- **AVAILABLE RECORDS**
........

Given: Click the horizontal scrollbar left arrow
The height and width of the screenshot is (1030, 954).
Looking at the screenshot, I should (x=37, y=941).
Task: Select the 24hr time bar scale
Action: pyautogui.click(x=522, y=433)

........

- **WORK REQUEST**
In full and verbatim, repeat the records given above.

- **REPLY TO THE EXERCISE**
Given: Click the horizontal scrollbar left arrow
The height and width of the screenshot is (1030, 954).
Looking at the screenshot, I should (x=37, y=941).
Task: Select the 24hr time bar scale
Action: pyautogui.click(x=522, y=433)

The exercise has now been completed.